* [Problem to work on]:
Everything from the line holding "[Open menu] (27, 32)" through the final line of the entries below is to be written out exactly, and nothing more; leave out pictures.

* [Data in this exercise]:
━━━━━━━━━━━━━━━━━━━━━━━━━━━━━━
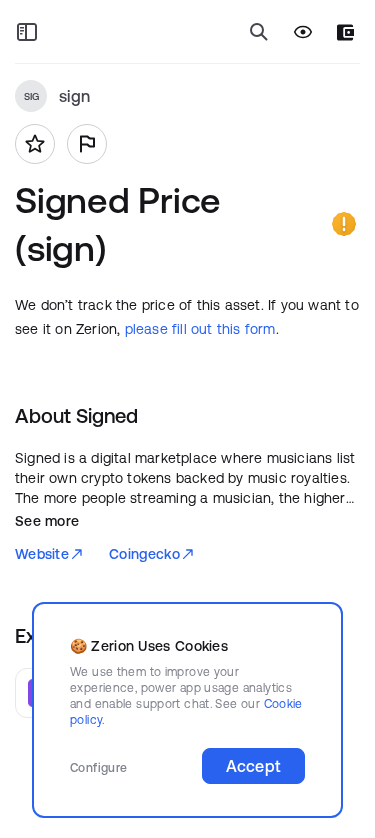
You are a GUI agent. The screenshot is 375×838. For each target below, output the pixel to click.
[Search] (259, 32)
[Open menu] (27, 32)
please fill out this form (200, 329)
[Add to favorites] (35, 144)
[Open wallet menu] (345, 32)
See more (47, 521)
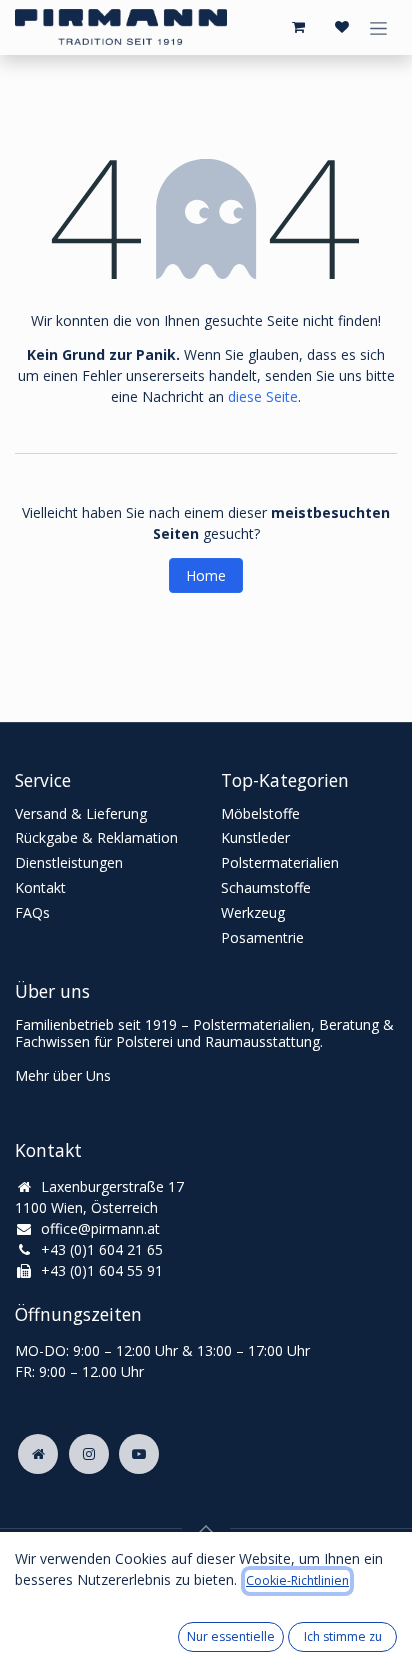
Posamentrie (262, 937)
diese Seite (263, 396)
━━━━━━━━━━━━━━━━━━━━━━━━━━━━━━
* [Your solution]:
[Open menu] (27, 32)
please fill out this form (200, 329)
[Add to favorites] (35, 144)
[Open wallet menu] (345, 32)
See more (47, 521)
Posamentrie (262, 937)
diese Seite (263, 396)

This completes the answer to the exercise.